[Text]

[start]

In this work, we present P2AT, a novel hybrid CNN-Transformer based encoder-decoder architecture, designed for semantic image segmentation. Our method leverages the powerful CNN backbone and integrates a Pyramid Pooling Axial Transformer as a global context information aggregator. Through extensive evaluations of widely adopted image segmentation benchmarks, our proposed method demonstrates competitive performance, showcasing its efficacy and potential for advancing real-time semantic image segmentation.

### 3. Methodology

#### 3.1. Overall Architecture of P2AT

Figure 2 illustrates a diagram of the proposed P2AT. First, we present an overview of the proposed P2AT for real-time semantic image segmentation. Then, we analyze in detail the importance of several key elements that construct the model, including: (a) an encoder based on pre-trained ResNet [21] (b) the pyramid pooling axial attention which is one of the main building blocks of the method (c) the bidirectional fusion module which is used to fuse features of different stages efficiently, (d) decoder block.

Given an input image  $I \in \mathbb{R}^{H \times W \times C}$  with channels  $C$  and spatial resolution  $W, H$ , we first utilize ResNet[36] to generate high-level features, and then integrate the proposed Transformer layers to complement the CNN on modeling the contextual features. Then, fed these features to a decoder that is introduced to maintain the global contextual information. After that, these high semantic features are fused with the features from low-level features through the bidirectional fusion module; BiF is efficient at combining features of different semantics. Finally, we enhanced the output feature using a global context enhancer module and refined them before the final prediction.

#### 3.2. Global and Local Feature Importance

A typical encoder-decoder framework usually utilizes the shallow layers to encode the high-resolution feature maps that carry target object detail information and the deeper layers to encode the higher semantics. However, simple upsampling strategies such as bilinear interpolation and deconvolution are incapable of collecting global context**Figure 3: Efficient Bidirectional Fusion Module.**

and restoring the missing information during the downsampling process. In this part of our work, we aim to improve semantic segmentation performance by designing a network capable of overcoming some of the problems of the encoder-decoder architecture. For this purpose, several modules and blocks have been developed and combined to construct the P2AT.

### 3.3. Bidirectional Fusion Module

To efficiently combine the encoded features representations from a low-level encoder and high semantic features of the decoding module, we propose a new bidirectional fusion module (Figure 3) that integrates both channel attention which used to transform the low-level features through the local feature refinement block, a semantic feature injection, and multi-stage multi-level fusion mechanisms. In equation 3,  $F_{BiF}$  is the multi-level fusion function.

$$B = F_{BiF}(D, L, F_s) \quad (1)$$

Where  $D$  is the semantic descriptor,  $L$  denotes the detailed object features, and  $F_s$  is the feature of the stage.

[end]

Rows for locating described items
[start]

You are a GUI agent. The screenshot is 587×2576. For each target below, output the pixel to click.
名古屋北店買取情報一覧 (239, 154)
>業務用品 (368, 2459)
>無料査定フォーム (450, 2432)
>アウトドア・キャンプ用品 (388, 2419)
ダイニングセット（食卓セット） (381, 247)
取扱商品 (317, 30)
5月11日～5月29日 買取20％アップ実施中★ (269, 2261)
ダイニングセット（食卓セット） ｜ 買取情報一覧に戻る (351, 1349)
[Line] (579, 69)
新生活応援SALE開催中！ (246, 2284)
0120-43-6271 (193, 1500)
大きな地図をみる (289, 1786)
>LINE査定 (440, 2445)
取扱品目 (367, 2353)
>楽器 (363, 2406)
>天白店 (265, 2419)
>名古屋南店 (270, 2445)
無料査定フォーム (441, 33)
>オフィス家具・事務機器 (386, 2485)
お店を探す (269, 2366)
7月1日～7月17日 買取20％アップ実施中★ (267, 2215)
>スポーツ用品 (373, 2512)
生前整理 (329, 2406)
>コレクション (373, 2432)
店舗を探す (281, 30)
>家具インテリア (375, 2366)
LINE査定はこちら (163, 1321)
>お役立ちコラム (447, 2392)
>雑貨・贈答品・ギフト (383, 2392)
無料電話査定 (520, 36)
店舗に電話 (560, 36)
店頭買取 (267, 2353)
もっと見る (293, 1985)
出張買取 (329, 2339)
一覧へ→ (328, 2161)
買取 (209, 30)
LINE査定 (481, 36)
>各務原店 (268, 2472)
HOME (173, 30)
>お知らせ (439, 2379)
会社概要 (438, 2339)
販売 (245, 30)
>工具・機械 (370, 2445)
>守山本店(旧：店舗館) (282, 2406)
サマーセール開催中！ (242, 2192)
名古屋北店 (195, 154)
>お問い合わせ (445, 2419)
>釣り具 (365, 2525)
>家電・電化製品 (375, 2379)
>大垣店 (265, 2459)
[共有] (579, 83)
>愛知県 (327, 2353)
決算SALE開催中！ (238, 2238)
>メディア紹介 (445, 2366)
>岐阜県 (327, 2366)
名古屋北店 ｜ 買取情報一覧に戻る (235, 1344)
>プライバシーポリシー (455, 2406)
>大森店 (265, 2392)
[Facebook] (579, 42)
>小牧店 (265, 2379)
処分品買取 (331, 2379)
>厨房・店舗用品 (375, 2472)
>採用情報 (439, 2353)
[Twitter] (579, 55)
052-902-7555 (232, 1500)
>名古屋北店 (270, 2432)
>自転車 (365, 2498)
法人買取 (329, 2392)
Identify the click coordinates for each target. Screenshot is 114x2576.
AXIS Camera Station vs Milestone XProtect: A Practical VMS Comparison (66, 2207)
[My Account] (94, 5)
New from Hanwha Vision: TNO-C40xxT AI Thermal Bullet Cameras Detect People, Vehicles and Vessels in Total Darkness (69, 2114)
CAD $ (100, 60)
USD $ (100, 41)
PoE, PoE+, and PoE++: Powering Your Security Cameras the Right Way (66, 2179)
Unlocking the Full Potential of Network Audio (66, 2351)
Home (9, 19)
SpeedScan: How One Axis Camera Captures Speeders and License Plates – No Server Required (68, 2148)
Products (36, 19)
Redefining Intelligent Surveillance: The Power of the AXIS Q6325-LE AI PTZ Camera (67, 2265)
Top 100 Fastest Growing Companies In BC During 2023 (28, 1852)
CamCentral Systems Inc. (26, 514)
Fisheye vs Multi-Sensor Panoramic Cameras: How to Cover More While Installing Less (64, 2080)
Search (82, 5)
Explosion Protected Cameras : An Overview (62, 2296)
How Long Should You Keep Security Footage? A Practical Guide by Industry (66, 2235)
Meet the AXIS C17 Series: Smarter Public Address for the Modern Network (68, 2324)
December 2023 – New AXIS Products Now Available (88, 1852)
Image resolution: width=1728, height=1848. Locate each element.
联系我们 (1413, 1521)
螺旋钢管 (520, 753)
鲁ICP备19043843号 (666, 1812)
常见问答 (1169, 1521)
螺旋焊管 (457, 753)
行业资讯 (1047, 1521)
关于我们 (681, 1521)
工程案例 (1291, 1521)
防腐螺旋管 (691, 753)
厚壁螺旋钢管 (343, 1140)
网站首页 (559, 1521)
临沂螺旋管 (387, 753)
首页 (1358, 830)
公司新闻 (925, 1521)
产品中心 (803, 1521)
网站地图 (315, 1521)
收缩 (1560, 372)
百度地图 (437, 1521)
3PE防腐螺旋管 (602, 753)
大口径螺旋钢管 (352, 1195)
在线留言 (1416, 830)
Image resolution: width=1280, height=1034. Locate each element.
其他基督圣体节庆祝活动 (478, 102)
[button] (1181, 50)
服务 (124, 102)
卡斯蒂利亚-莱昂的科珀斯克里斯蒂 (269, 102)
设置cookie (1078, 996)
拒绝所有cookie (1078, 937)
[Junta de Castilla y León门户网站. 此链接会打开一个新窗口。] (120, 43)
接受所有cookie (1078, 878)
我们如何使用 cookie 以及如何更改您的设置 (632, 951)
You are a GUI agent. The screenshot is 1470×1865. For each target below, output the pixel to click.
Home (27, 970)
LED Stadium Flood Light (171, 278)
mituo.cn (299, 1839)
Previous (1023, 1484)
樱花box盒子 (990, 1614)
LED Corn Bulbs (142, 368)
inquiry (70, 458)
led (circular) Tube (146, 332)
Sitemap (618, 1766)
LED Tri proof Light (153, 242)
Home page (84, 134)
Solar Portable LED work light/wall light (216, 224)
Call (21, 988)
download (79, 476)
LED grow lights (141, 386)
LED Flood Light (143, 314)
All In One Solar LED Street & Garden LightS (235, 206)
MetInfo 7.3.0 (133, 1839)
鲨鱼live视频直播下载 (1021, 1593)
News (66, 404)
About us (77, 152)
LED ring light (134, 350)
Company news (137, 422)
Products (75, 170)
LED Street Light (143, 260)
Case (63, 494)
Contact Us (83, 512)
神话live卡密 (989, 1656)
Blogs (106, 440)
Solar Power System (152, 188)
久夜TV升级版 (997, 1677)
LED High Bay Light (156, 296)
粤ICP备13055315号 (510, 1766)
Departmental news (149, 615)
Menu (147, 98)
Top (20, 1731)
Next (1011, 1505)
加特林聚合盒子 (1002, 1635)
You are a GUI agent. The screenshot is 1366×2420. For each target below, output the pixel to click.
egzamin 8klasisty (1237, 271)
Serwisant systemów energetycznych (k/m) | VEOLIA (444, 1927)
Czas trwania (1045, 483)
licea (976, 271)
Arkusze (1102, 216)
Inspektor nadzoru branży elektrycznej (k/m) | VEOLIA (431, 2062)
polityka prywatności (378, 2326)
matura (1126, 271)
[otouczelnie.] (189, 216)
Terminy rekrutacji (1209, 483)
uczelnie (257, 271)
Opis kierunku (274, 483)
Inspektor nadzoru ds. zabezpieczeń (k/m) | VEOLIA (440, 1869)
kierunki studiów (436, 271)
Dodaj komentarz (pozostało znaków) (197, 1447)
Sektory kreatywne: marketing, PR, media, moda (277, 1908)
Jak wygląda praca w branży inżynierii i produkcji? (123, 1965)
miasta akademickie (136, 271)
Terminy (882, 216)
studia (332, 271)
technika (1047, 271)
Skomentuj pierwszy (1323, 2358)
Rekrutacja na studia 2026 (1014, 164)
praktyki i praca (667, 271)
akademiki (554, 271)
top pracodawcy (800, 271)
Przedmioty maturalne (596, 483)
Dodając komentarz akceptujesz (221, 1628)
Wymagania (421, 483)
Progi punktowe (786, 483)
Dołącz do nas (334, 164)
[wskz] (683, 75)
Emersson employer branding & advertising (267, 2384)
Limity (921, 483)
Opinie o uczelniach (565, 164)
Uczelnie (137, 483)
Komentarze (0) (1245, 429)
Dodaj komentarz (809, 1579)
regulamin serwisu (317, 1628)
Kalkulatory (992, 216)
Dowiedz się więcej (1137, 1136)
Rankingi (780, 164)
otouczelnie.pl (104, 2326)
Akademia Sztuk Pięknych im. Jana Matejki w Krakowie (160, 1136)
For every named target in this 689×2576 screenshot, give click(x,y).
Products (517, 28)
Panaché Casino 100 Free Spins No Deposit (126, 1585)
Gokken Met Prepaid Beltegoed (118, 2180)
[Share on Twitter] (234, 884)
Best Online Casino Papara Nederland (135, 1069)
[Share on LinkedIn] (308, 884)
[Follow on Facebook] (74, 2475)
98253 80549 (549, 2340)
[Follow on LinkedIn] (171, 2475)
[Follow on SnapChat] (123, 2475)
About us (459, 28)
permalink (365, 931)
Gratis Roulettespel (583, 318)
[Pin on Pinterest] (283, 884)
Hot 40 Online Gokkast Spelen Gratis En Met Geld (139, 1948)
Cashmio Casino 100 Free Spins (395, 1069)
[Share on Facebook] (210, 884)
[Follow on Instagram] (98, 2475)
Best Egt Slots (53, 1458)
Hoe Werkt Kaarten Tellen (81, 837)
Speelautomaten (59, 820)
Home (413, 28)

[end]

[Objective]
What follows the last sentence of the text on the P2AT segmentation architecture? Write the continuation.

[Response to this task]
**Semantic Feature Upsampler (SFU) block:** SFU is proposed to gather semantic features, as shown in Figure 3.(a).  $D \in \mathbb{R}^{H \times W \times C}$  denote the output of layer  $D_5$ , and  $D_4$  of the decoder. Feature Pyramid Network [53] is a simple architecture to propagate semantic features into rich detail features in the lower levels. By fusing semantic features with multi-scale features, the performance has been improved substantially in object detection and semantic segmentation. However, the process of reducing channels over stages causes a loss of important information. This paper introduces the semantic feature upsampler, a simple yet efficient upsampling that uses an attention mechanism to selectively inject global features into the BiF module. We formulated the semantic feature upsampler  $S \in \mathbb{R}^{H \times W \times C}$  as follows:

$$S = \alpha(D; W_\alpha) \odot \text{softmax}(\beta(D; W_\beta)) \quad (2)$$

Where different  $1 \times 1$  convolutional layers ( $\alpha$  and  $\beta$ ) are used to map the input  $D$ ,  $\odot$  denotes the Hadamard product.

**Local Feature Refinement block** The proposed architecture 2 employs a bidirectional fusion design to facilitate the flow of information from different stages during the training process. In order to maintain the fusion of consistent semantic features, we introduce channel attention (Figure 3.b) to gather global information. In parallel to that, a spatial filter is integrated to suppress irrelevant information and enhance local details, as low-level encoder features could be noisy. the local feature refinement block is formulated as follows:

$$F_g = \text{sigmoid}(\eta(F; W_\eta)) \quad (3)$$

Where  $\eta$  refers to a convolutional layer with kernels of  $1 \times 1$ ,

$$L = \alpha(F_g \oplus \gamma(G(F)); W_\gamma); W_\alpha) \quad (4)$$

Where  $(\gamma, \alpha)$  represent convolution with kernels of  $1 \times 1$ ,  $G$  denotes the global average pooling.

**Global Context Enhancer (GCE)** is introduced to compensate for the inadequacy of concatenating different semantic levels. Given the input feature  $F_{BiF}$ , the global context enhancer module first applies global average pooling to gather global semantic information on and uses a gating mechanism to selectively choose the informative high semantic descriptors, which help remove the noise that can be introduced into the BiF by the shallower stages of the encoder.Figure 4: Global Context Enhancer Module.

### 3.4. Feature Decoding and Refinement

The decoder block (refer to Figure.4.(b)) constructs of depth-wise convolution with kernel sizes of 3, 5 and 7 for stages 5, 4, and 3, respectively, followed by batch normalization. Then, we employ two point-wise convolution layers to enrich the local representation and help maintain object context. Unlike ConvNeXt [54], which has used Layer Normalization and Gaussian error Unit activation, we have used Hardswish activation [55] for non-linear feature mapping. Finally, a skip connection is added to facilitate the information flow across the network hierarchy. This decoder can be represented as follows:

Figure 5: Illustrates the detail of the (a) feature refinement module and (b) feature decoding block.

$$D_{i+1} = D_i + f_L^H(f_L(f_{k \times k}^{DW}(D_i))) \quad (5)$$

where  $D_i$  is an input feature maps of shape  $H \times W \times C$ ,  $f_L^H$  denotes the point-wise convolution layer followed by Hardswish,  $f^{DW}$  is a depth-wise convolution with kernel size of  $k \times k$ , and  $D_{i+1}$  denotes the output feature maps of the decoder block.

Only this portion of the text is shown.